◆ What the task requires ◆
Please return, word for word, everything from the start of the rows below down to the line that contains "[x=714, y=32]", with both ends included. Leave the pictures out of your answer.

◆ Exercise materials ◆

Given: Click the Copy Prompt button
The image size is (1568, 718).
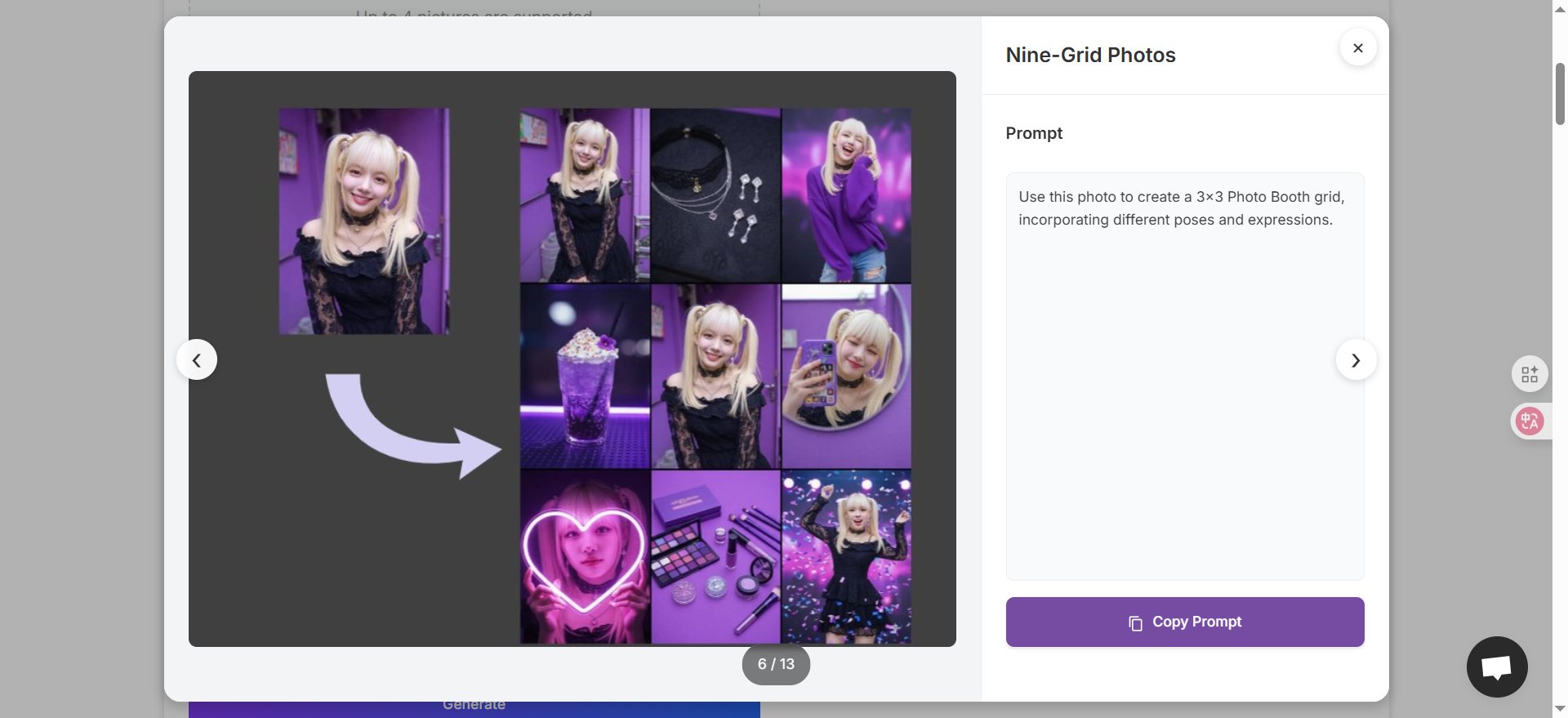Looking at the screenshot, I should [x=1184, y=622].
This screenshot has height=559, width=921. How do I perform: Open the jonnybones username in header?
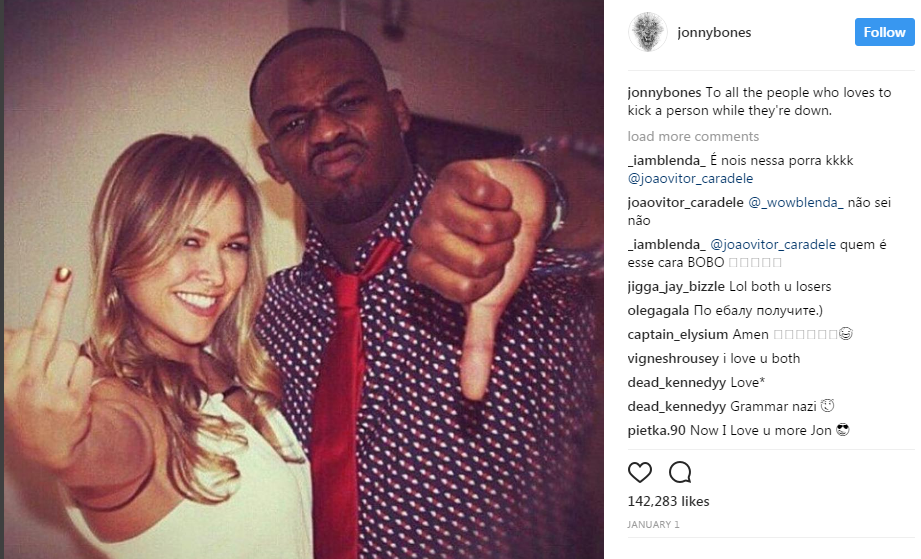[x=714, y=32]
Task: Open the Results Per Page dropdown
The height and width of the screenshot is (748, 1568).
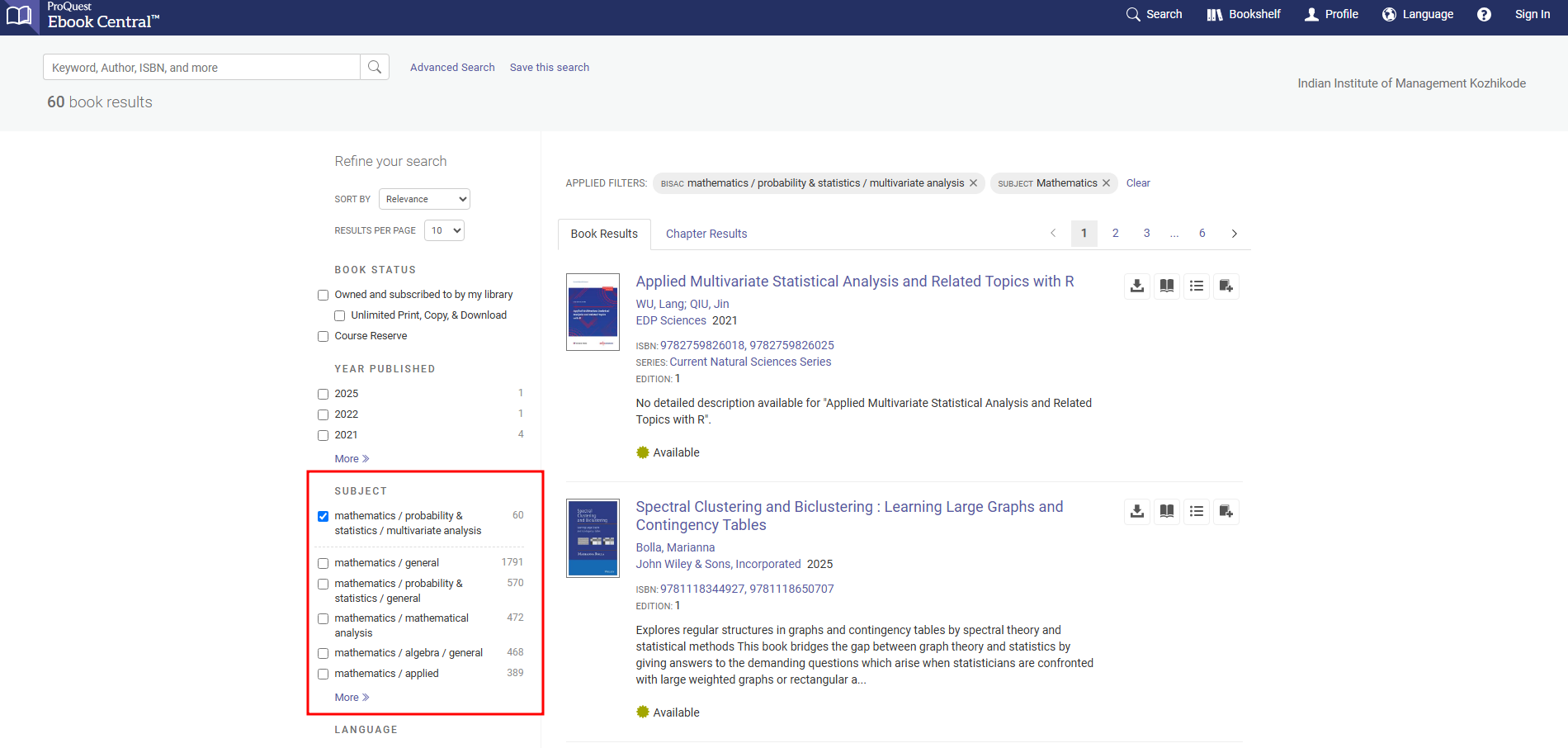Action: pyautogui.click(x=444, y=230)
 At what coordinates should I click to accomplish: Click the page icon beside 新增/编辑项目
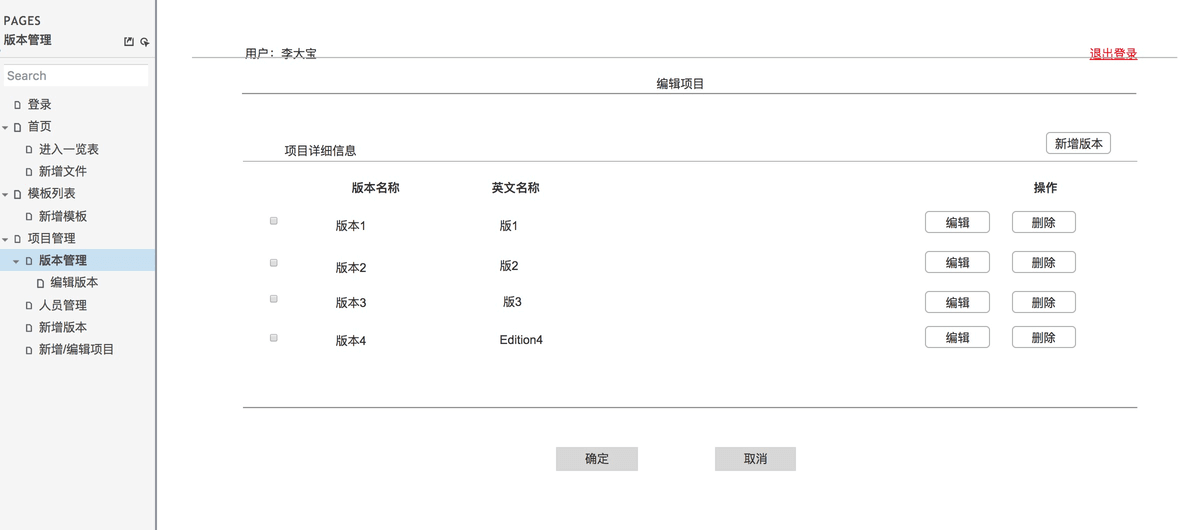click(29, 350)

◆ Output ◆
Given: Click the Copy Prompt button
The image size is (1568, 718).
Looking at the screenshot, I should [x=1184, y=622].
This screenshot has height=559, width=921. How do I perform: Open the jonnybones username in header?
[x=714, y=32]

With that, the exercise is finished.